I didn't want to make a scene, and I didn't want to show Valarie how angry I was over what merely amounted to a mere 15-20 second disturbance. But make no mistake: I was appalled. It is beyond comprehension to me how someone could talk on one of these devices in the middle of a crowded restaurant and either not have it occur to them that this is extremely rude, or have the selfish sense of entitlement to interrupt forty people's breakfast and just not care.
So whoever might be reading this, I beg of you. I plead. I warn. If you choose to purchase one of these walkie talkies, that's your decision. Maybe there are times when a cell phone just won't do. For some reason maybe it's important that you be able to hold the device in question in front of your face instead of up to your ear. I'm not questioning whatever need that stems from. But for God's sake, don't use it in a restaurant. Or a movie theater. Or any other indoor public place. It's rude. It's inconsiderate. It's obscene. And if you do it in front of me, maybe you won't actually die or be the victim of physical violence. But you certainly will have earned my contempt.
If someone were talking to another person next to them, making the same amount of noise as the walkie-talkie was making, would you think anything of it? Of course not. It seems like you are absolutely furious over a noise just because it's coming from a device, rather than an actual person. Restaurants are loud, and people talk to each other, what does it matter if someone is instead talking over a phone?
Posted by: Sara | April 19, 2004 at 09:24 AM
I've grown up over the last 30 years conditioned to human voices to the degree that I can filter it out. But the walkie talkie makes a completely different sound, one that's often louder and at least to me more distracting. It's just like when a cop is nearby and you hear their CB going. You're right that it's just a voice, but to me it's more jarring and doesn't belong.
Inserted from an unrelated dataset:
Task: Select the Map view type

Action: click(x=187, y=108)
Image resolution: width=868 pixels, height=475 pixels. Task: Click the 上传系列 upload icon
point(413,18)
Posted by: Brian | April 19, 2004 at 02:34 PM
I have to agree with Brian on this one. Imagine if someone sat next to you in a restaurant and turned on a talk show on their transistor radio. Wouldn't you think that rude? Of course you would. Actually, if someone just talking was making as much noise as a walkie talkie, I might not think they were rude, but I bet I would think they were obnoxious.
Posted by: Allan | April 25, 2004 at 09:07 PM
I suppose unlike most people, none of the above would bother me. I just think it's unfair to demand that people in a public place meet your own, sometimes grossly unfair, expectations. Maybe a walkie talkie is excessive (although I personally don't care in the slightest), but if you're in a place that is noisy to begin with, I don't understand what it is about another, albeit different noise that makes you so irate.
Posted by: Sara | May 02, 2004 at 11:53 PM
It's all about how your brain is conditioned. Think of Pavlov's dog, who salivated instantly at the sound of a bell after Pavlov would always ring it just before feeding the dog. There are sounds people here they are familiar with, and other sounds that, even if they're no louder than what else they hear, register more. So while it may seem illogical for one to hear and be annoyed by walkie-talkie that's no louder than the usual din of people talking, my brain picks up and responds to (in a negative way) the artificial sound of a walkie talkie. When I argued that sound was inappropriate for introducing in restaurants, it was under the assumption, which Sara you've proven partially false, that most people would feel the same way. I think people of your generation are more conditioned to cell phones and walkie talkie phones than people my age or older may be. So I think what I'm saying may be generally an accurate gauge of public opinion but, as you've pointed out, certainly not an exclusively held feelign.